I starting to realise, with my experience of working for a funding body, how difficult it is to explain this mode of functioning inside a culture based on economic productivity. Tending the earth, caring for what is planted into it, waiting patiently and for a long time for the plant to emerge while observing passing of seasons... all these gardening metaphors, in the context of the productivity based culture sound terribly romantic and even pathetic. They are also considered as an excuse for wasting time and resources and furthermore a kind of luxury "given to the artists" on the basis of the hard work of the others to whom artist should be grateful, accountable etc...
Interesting question is, why the artist of all the people is receiving this uneasy and often pejorative privilege of "wasting time and resources"? Why is the social space and time left unstructured (and consequently free to be restructured) only under the pretense of "being part of the artistic process"? Why the immaterial, unformed, unknown, non existent and yet to come is in popular imagination justified by the ironic half smile and joke-like conclusion: "oh, it must be ART". Why art and not city administration? Why art and not politics? Why art and not institutions of culture? Finally why does the artist need to be endlessly grateful, almost indebted to the society for any resources given, as if it is a child, unproductive, slightly unaccountable and definitely wasteful, dependent for his existence of the enlightened love of its parent.

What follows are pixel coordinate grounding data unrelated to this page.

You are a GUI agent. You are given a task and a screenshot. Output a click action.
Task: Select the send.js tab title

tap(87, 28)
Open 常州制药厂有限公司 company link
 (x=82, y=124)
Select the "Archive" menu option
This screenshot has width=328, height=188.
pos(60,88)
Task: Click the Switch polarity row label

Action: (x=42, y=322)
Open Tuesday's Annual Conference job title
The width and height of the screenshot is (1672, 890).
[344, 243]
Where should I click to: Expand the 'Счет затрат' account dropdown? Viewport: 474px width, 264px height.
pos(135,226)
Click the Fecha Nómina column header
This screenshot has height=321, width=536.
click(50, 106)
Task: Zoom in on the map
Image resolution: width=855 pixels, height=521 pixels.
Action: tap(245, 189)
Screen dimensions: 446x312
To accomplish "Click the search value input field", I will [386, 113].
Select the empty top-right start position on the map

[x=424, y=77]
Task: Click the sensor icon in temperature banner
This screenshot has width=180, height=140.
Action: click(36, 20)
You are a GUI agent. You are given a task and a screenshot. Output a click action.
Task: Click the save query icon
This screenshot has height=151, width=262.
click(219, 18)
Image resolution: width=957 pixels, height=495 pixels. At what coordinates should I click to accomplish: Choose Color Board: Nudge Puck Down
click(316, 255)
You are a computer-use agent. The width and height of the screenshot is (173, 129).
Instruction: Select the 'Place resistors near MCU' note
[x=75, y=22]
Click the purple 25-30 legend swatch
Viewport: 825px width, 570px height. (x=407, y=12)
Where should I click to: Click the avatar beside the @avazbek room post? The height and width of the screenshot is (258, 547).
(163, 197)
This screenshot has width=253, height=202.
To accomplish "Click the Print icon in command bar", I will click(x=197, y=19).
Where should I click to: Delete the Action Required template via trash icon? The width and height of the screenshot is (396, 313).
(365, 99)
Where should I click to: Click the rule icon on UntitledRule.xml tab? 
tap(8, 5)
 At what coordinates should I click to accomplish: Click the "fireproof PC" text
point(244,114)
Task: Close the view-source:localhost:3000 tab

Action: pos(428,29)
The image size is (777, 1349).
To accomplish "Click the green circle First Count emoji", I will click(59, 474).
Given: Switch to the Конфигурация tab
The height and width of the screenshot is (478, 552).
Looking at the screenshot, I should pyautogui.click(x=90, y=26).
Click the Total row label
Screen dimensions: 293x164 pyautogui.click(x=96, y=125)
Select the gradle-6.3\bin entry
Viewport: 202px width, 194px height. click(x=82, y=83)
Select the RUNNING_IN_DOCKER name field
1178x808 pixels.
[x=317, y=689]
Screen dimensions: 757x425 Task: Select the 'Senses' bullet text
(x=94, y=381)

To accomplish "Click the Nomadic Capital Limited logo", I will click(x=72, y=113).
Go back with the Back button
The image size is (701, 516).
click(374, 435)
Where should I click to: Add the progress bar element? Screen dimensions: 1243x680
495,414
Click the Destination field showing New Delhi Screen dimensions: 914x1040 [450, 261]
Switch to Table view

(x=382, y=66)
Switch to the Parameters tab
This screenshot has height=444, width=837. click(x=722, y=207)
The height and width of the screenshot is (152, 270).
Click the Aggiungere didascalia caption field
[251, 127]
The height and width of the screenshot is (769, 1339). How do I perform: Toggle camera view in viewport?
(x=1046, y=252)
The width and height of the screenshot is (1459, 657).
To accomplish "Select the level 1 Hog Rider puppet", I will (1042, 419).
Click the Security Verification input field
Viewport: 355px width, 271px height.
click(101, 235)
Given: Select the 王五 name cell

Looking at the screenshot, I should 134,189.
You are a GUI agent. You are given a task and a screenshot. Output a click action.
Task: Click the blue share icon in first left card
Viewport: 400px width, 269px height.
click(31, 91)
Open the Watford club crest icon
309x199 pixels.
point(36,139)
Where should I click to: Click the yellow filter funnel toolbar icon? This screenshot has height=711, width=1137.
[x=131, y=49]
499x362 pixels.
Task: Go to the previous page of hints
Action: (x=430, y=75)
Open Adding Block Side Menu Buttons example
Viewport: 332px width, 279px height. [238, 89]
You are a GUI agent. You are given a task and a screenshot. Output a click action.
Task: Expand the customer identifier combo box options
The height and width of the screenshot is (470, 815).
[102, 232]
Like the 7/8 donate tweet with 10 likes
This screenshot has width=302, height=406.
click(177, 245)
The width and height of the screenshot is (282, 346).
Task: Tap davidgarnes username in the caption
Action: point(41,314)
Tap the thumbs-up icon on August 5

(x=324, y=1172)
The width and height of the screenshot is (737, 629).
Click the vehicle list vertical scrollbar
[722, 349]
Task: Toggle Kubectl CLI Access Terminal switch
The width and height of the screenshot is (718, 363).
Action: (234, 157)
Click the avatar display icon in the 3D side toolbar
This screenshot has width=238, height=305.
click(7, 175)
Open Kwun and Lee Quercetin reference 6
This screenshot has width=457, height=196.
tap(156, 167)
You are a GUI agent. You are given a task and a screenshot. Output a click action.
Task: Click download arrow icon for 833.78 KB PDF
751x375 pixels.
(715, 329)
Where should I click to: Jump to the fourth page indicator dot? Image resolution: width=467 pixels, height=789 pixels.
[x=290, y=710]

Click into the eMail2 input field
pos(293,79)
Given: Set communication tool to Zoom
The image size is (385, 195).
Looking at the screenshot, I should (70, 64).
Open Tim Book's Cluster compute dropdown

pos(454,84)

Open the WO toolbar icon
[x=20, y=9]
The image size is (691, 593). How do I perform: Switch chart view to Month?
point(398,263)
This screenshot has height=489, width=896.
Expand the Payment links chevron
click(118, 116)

It seems that the main reason for such an odd situation is that (as long as it stays safely symbolical in its nature) art is used as an index of social creativity — proof and a token of a collective willingness toward emancipation and change. And, where there is symbol, a proof, action is not required, you just hang a picture on the wall or you sit in your "young designer of the year" chair. You confuse decoration with transformation, symbolical with operational. So out of this attitude "common wisdom" is slowly forming: life would be unbearable if everybody would be "creative". Let those suposedly talented eccentrics dwell carelessly in this obscure (almost obscene) realm of yet-to-be-formed, because we ordinary people have more urgent things to do in life.
I detest implicit quasi-pragmatic cynicism of these remarks. They are invoking and re-enforcing privileges of the elite and are giving false comfort to those who are not belonging to it. Contemporary attitude make creative change into an artful fiction without consequences, to be consumed mostly as entertainment. Used as a part of the existing cultural framework, art is not much more than a floating signifier without a referent. Excuse for its alarming absence. Under these social conditions, creativity IS maybe doomed to stay privilege of the art (or if we take it a bit more broadly, privilege of "artfulness"). But at the end, what matters is not ART which represents it, but creativity which is represented. As far as I'm concerned art as a system of visible signs can as well disappear if the creativity as a social force is maintained and disseminated.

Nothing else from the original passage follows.